## EXERCISE AIM
The records that follow must be transcribed exactly, each one in full.

## INPUT DATA

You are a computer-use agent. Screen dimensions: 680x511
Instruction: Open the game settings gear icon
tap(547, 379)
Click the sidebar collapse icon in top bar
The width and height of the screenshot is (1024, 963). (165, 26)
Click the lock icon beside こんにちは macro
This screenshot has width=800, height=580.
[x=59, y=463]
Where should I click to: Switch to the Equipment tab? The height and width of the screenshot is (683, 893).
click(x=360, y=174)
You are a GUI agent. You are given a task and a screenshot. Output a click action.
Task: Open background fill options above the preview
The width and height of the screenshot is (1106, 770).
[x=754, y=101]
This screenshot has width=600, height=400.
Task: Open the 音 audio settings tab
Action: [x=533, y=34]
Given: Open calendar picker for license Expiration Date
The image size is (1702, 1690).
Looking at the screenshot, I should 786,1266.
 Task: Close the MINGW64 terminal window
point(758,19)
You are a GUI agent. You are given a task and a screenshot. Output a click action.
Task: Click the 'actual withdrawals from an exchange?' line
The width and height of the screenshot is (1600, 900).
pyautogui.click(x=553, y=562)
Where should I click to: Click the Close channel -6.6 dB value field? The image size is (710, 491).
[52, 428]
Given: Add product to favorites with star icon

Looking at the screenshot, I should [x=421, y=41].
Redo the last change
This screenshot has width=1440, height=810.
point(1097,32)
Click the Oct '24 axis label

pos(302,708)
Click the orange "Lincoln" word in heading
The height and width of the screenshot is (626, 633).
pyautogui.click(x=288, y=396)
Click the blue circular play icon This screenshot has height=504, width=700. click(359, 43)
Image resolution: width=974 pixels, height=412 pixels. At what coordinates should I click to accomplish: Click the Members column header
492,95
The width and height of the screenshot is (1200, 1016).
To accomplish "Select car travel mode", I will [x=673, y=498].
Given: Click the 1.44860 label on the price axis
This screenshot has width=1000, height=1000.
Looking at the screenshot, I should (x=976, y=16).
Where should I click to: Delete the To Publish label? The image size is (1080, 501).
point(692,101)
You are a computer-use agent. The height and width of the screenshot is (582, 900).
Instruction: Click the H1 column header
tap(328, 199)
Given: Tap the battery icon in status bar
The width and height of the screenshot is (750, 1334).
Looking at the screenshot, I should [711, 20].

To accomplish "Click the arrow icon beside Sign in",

## ANSWER
You are a computer-use agent. Screen dimensions: 680x511
Instruction: Open the game settings gear icon
tap(547, 379)
Click the sidebar collapse icon in top bar
The width and height of the screenshot is (1024, 963). (165, 26)
Click the lock icon beside こんにちは macro
This screenshot has width=800, height=580.
[x=59, y=463]
Where should I click to: Switch to the Equipment tab? The height and width of the screenshot is (683, 893).
click(x=360, y=174)
You are a GUI agent. You are given a task and a screenshot. Output a click action.
Task: Open background fill options above the preview
The width and height of the screenshot is (1106, 770).
[x=754, y=101]
This screenshot has width=600, height=400.
Task: Open the 音 audio settings tab
Action: [x=533, y=34]
Given: Open calendar picker for license Expiration Date
The image size is (1702, 1690).
Looking at the screenshot, I should 786,1266.
 Task: Close the MINGW64 terminal window
point(758,19)
You are a GUI agent. You are given a task and a screenshot. Output a click action.
Task: Click the 'actual withdrawals from an exchange?' line
The width and height of the screenshot is (1600, 900).
pyautogui.click(x=553, y=562)
Where should I click to: Click the Close channel -6.6 dB value field? The image size is (710, 491).
[52, 428]
Given: Add product to favorites with star icon

Looking at the screenshot, I should [x=421, y=41].
Redo the last change
This screenshot has width=1440, height=810.
point(1097,32)
Click the Oct '24 axis label

pos(302,708)
Click the orange "Lincoln" word in heading
The height and width of the screenshot is (626, 633).
pyautogui.click(x=288, y=396)
Click the blue circular play icon This screenshot has height=504, width=700. click(359, 43)
Image resolution: width=974 pixels, height=412 pixels. At what coordinates should I click to accomplish: Click the Members column header
492,95
The width and height of the screenshot is (1200, 1016).
To accomplish "Select car travel mode", I will [x=673, y=498].
Given: Click the 1.44860 label on the price axis
This screenshot has width=1000, height=1000.
Looking at the screenshot, I should (x=976, y=16).
Where should I click to: Delete the To Publish label? The image size is (1080, 501).
point(692,101)
You are a computer-use agent. The height and width of the screenshot is (582, 900).
Instruction: Click the H1 column header
tap(328, 199)
Given: Tap the battery icon in status bar
The width and height of the screenshot is (750, 1334).
Looking at the screenshot, I should [711, 20].

To accomplish "Click the arrow icon beside Sign in",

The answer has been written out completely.